In the summer of 1872 and '73," recalled S N Horsington, "the gray wolves and coyotes were very numerous.  It was not safe to go out across the prairies without a weapon of some kind.  My mother was a nurse and doctor combined.  In early girlhood she used to help her brother mix his medicines, and after she came to Kansas people came for miles for her to doctor their families.

A man by the name of Johnson had filed on a claim just west of us, and had built a sod house.  He and his wife lived there two years, when he went to Salina to secure work.  He was gone two or three months, and wrote home once or twice, but his wife grew very homesick for her folks in the East, and would come over to our house to visit mother.

Mother tried to cheer her up, but she continued to worry until she got bed fast with the fever.  At night she was frightened because the wolves would scratch on the door, on the sod, and on the windows, so my mother and I started to sit up nights with her.  I would bring my revolver and ammunition and axe, and some good-sized clubs.

The odor from the sick woman seemed to attract the wolves, and they grew bolder and bolder.  I would step out, fire off the revolver, and they would settle back for a while, then they would start a new attack.  I shot one through the window and I found him lying dead in the morning.

Finally the woman died, and mother laid her out.  Father took some wide boards that we had in our loft and made a coffin for her.  Mother made a pillow and trimmed it with black cloth, and we also painted the coffin black.

After that the wolves were more determined than ever to get in.  One got his head in between the door casing and as he was trying to wriggle through, mother struck him in the head with an axe and killed him.  I shot one coming through the window.  After that they quieted down for about half an hour, when they came back again.  I stepped out and fired at two of them but I only wounded one.  Their howling was awful.  We fought these wolves five nights in succession, during which time we killed and wounded four gray wolves and two coyotes.

When Mr Johnson arrived home and found his wife dead and his house badly torn down by wolves, he fainted away . . .  After the funeral he sold out and moved away."

And to think they want to reintroduce wolves here (well in Scotland)!


  1. Sounds like you have overcome some modern day pioneering challanges, we have had a few small ones in the short time we have been here and it is left to me to deal with them as they never seem to happen when hubby is here.
    Sounds like an interesting book will have a look see if I can get a copy might be a nice christmas read :-)

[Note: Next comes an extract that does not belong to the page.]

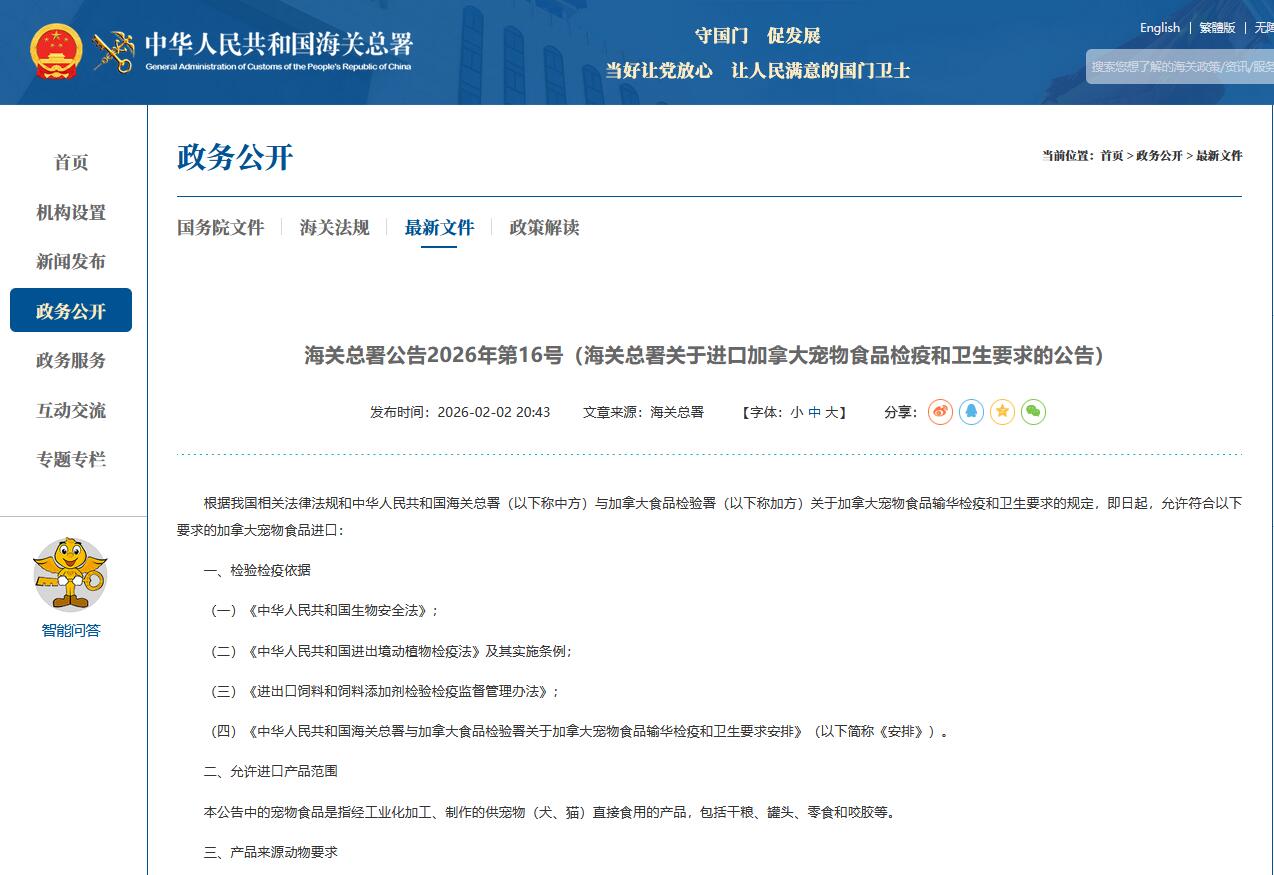Screen dimensions: 1274x875
Task: Click 政务公开 in breadcrumb path
Action: tap(1159, 156)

  2. I didn't realize I'd pressed post. 2nd part about to be added. And yes, we have to be pro-active at times here!

  3. Maybe it won't be so bad letting wolves roam the wilds of Scotland, we do have an over abundance of deer in the country at the moment....

  4. Fascinating reading and I definitely understand the tree longing part. Not so sure about the descriptions of the wolves though. We've been looking at the Greystone wolves for my course and that description of their behaviour doesn't fit with their ecology at all.

  5. CT - well, just repeating what was written in the book. Perhaps the wolves were truly desperately hungry. Dunno.

    thelma - nothing we can't eat ourselves - we're partial to a bit of venison!

  6. Just looked it up on Wikipedia - yes, I know, that's not always 100% correct - but it does suggest that in some instances Plains wolves had got used to people being around (habituated) and no longer feared them, until they learned to fear guns. Either that, or they may have been rabid?

  7. Those plains folk were certainly tough BB although I would say you do pretty well down there when the weather turns bad.

  8. I used to imagine what it would be like on the prairies when reading the Laura Ingles Wilder books as a child. I felt the romance but didn't really get how hard their mother was working! What amazing women they must have been. xx

  9. I think of the pioneer families, especially the women, each time we cross and re-cross the prairies of the mid-west. Living in Wyoming for 12 years , although more mountainous, gave me that feeling of near isolation--particularly in winter--and that was with the amenities of phone , internet and central heating. A vast unoccupied space can be fairly daunting at times.